(380b) Domain Shape Morphologies in Monolayer Films: Interplay Among Line Tension, Dipolar Repulsions, and Surface Curvature

Lung surfactant monolayers phase-separate in two dimensions, resulting in liquid-condensed (LC) domains dispersed within a less-ordered, liquid-expanded (LE) matrix. The organization of lipids, fatty acids, proteins, and cholesterol dictates the morphology of domain shapes in coexisting LC-LE monolayers, which, in turn, affects the surface-tension-lowering and respreading ability of lung surfactant. An open question, with implications for surfactant replacement formulations, is how these various chemical components combine to effect certain domain morphologies, and what these morphologies imply about the physicochemical properties of the monolayer. A related question is how physiologically realistic curvature of the pulmonary alveoli – 40-150 microns in diameter – impacts these morphologies. To address these questions, we present insights derived from continuum-mechanical theory into the physics governing domain shapes in planar and spherical monolayers. In the first part of the talk, we present an application of H. M. McConnell’s classical theory to predict droplet-to-stripe shape transitions in planar monolayers of varying chemical composition. Fluorescence imaging experiments reveal the droplet phase to be highly polydisperse, whereas the stripe phase exhibits a highly uniform width distribution that is tightly controlled by the monolayer composition.
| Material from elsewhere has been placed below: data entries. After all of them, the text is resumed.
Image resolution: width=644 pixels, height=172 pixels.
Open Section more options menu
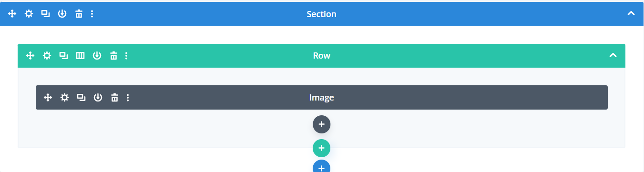[x=92, y=14]
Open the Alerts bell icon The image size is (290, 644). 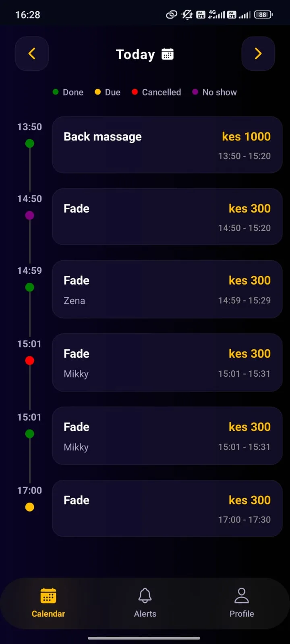click(145, 596)
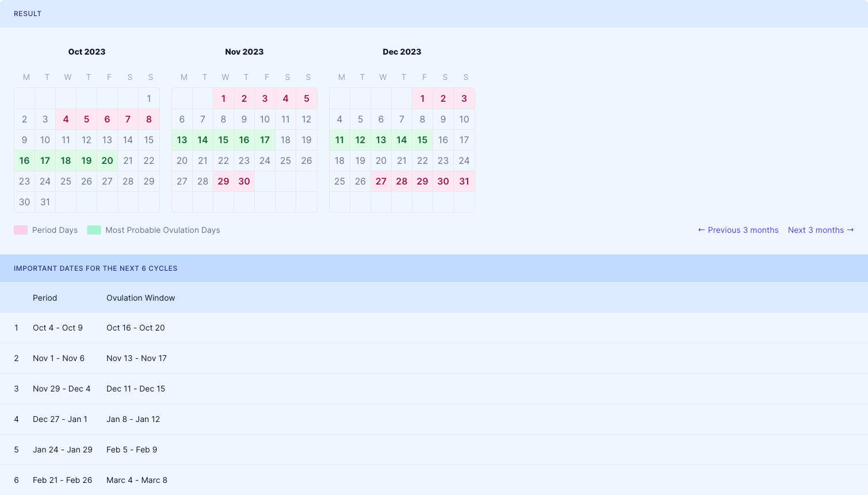Screen dimensions: 868x495
Task: Select December 11 ovulation day
Action: pos(339,140)
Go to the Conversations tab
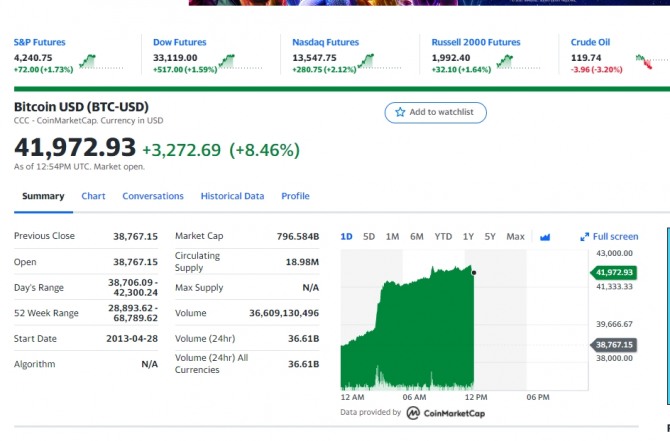670x441 pixels. 153,196
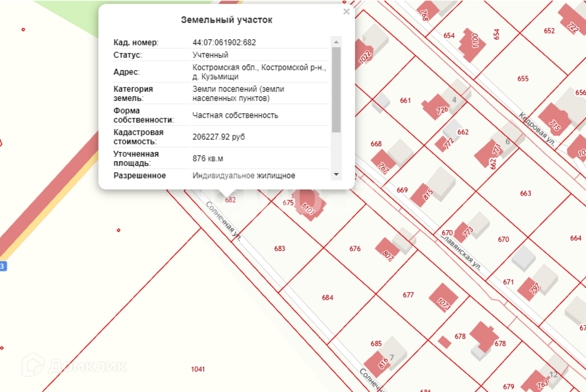Click parcel 683 on the map
Image resolution: width=586 pixels, height=392 pixels.
tap(280, 249)
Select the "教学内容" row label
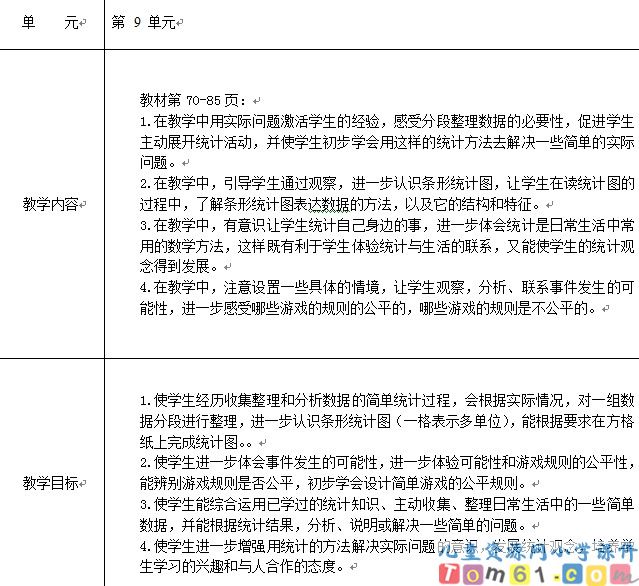This screenshot has width=639, height=586. click(x=52, y=204)
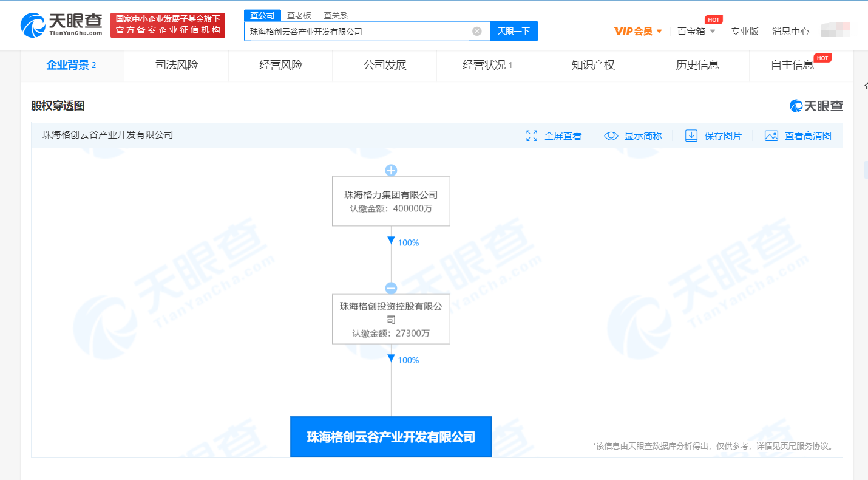This screenshot has width=868, height=480.
Task: Switch to the 历史信息 tab
Action: click(x=696, y=65)
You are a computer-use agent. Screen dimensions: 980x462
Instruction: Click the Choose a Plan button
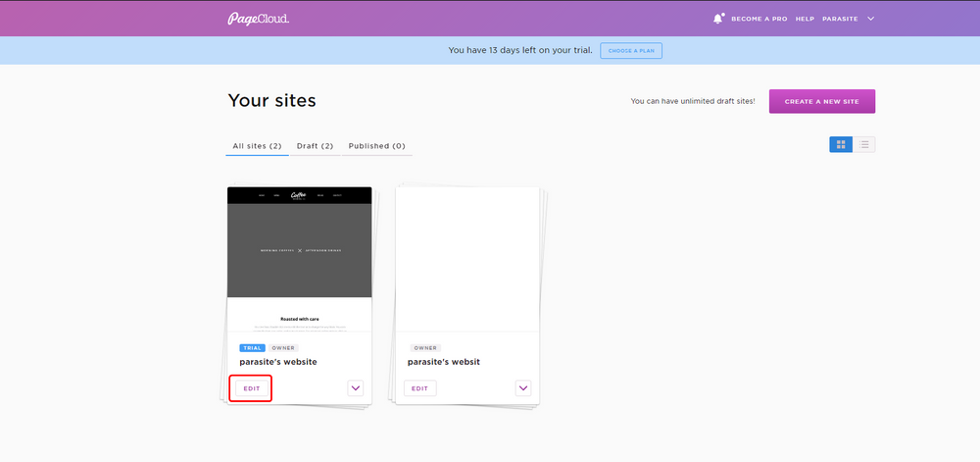[630, 51]
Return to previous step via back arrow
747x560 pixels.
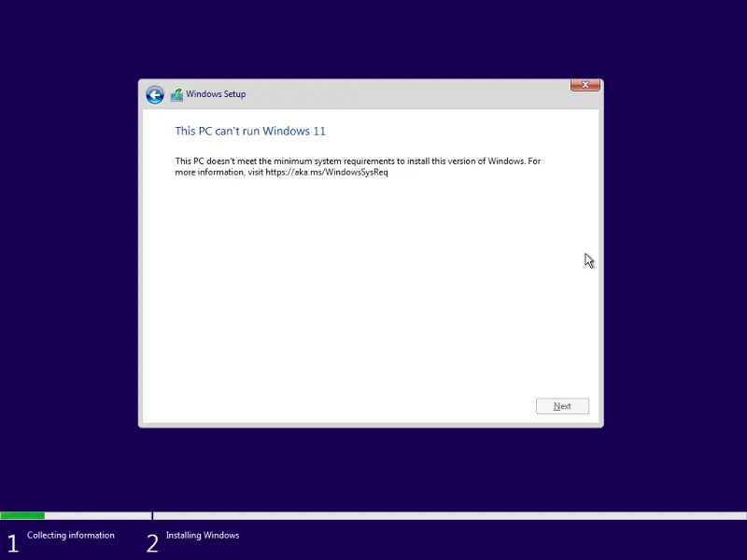point(155,94)
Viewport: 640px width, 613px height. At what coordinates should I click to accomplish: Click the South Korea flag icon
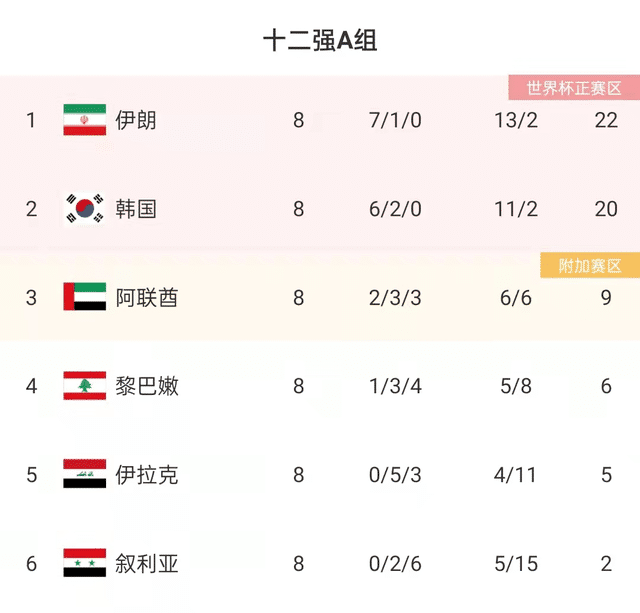[x=84, y=209]
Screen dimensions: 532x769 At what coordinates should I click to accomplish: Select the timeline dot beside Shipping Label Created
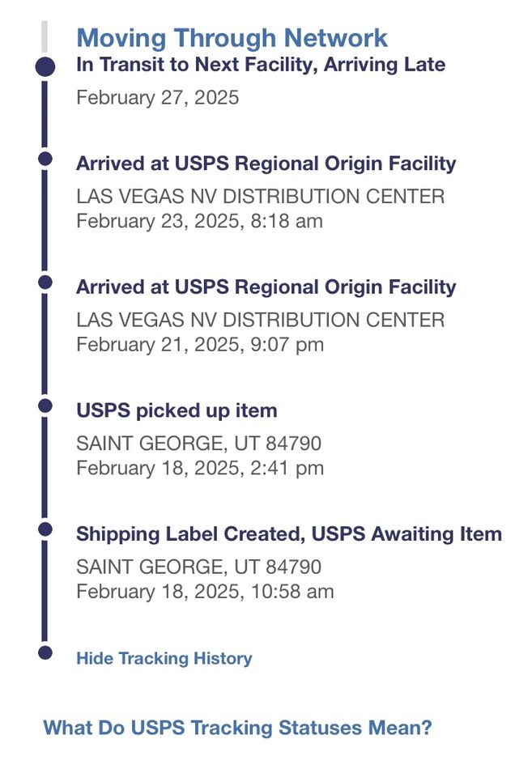45,529
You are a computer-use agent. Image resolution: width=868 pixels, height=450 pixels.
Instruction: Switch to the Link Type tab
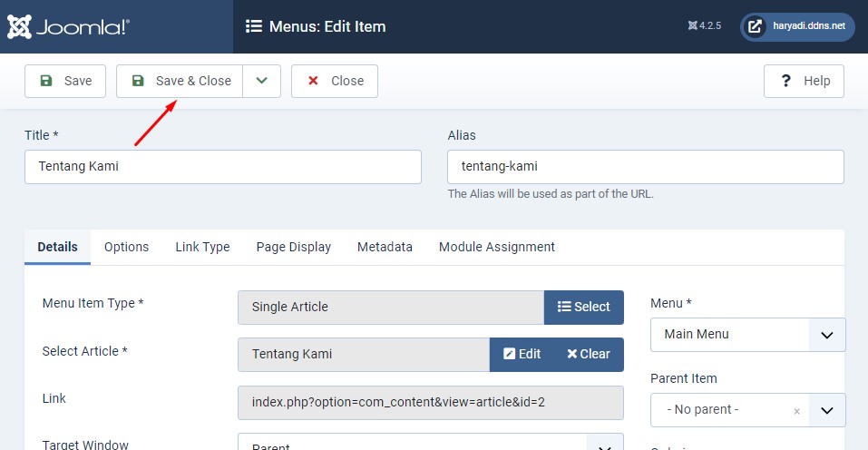pos(202,247)
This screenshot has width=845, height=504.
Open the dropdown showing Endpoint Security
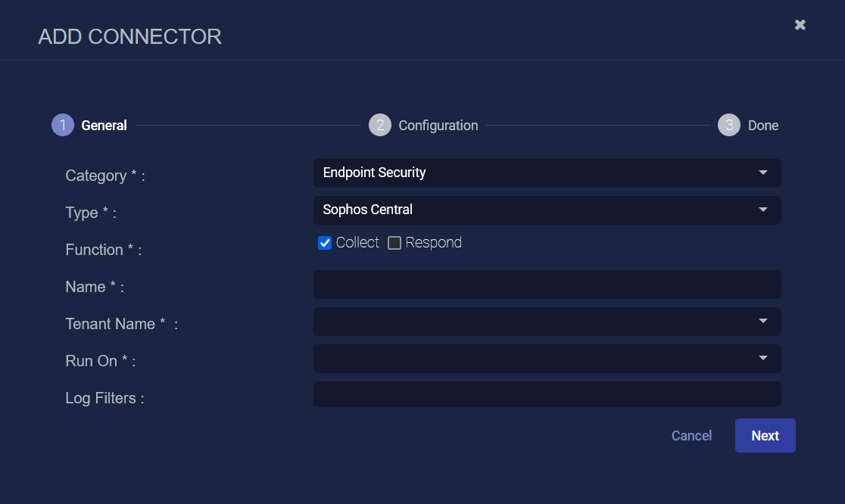(x=530, y=173)
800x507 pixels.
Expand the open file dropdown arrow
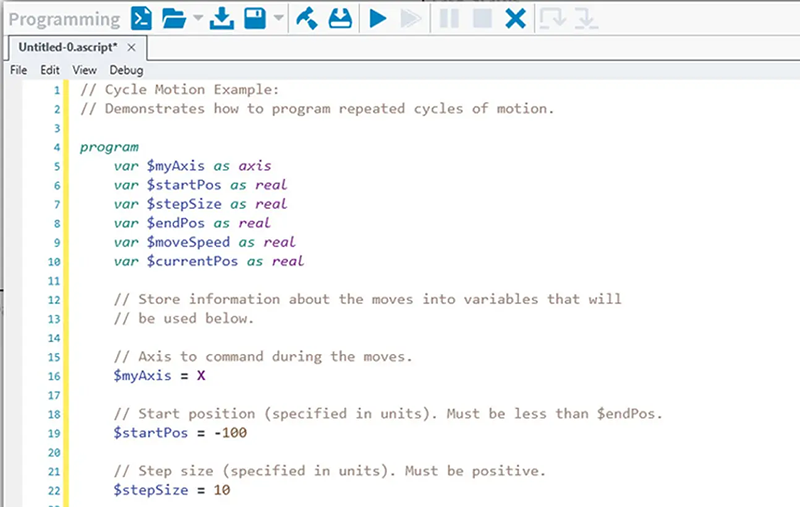tap(197, 18)
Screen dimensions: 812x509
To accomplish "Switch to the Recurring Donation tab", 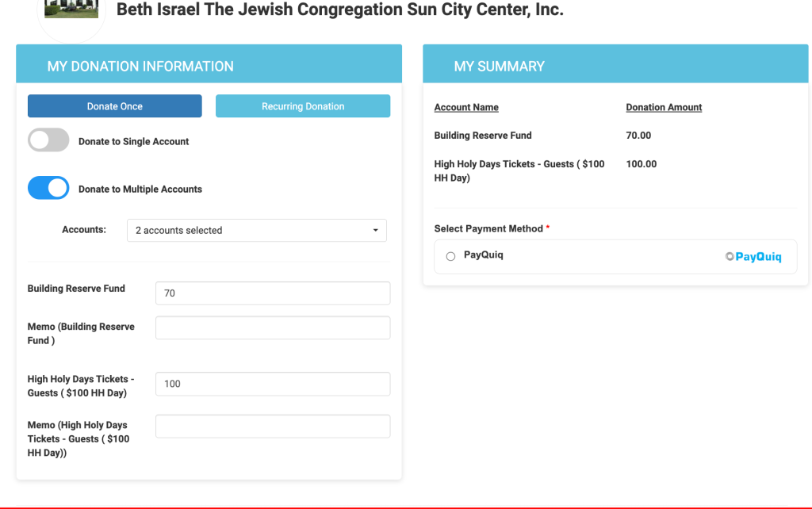I will tap(303, 106).
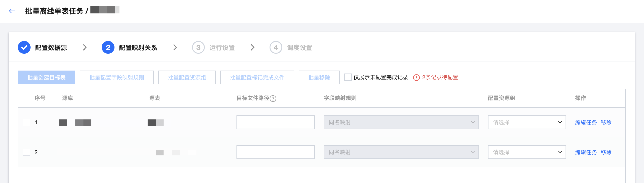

This enables, for the first time, unambiguous determination of the ratio of the squared dipole moment density to the line tension (2D Bond number) by measuring stripe widths instead of droplet radii. In the second part of the talk, we present an extension of McConnell’s theory to spherical monolayers and the effect of surface curvature. Through a linear stability analysis of the phase energetics, we show that surface curvature delays the onset of the droplet-to-stripe shape transition by attenuating the strength of dipolar repulsions between phospholipids. Our theory suggests that the curvature of the lung alveoli plays a nontrivial role in selecting LC domain morphologies, which could not have been uncovered from traditional Langmuir-trough experiments.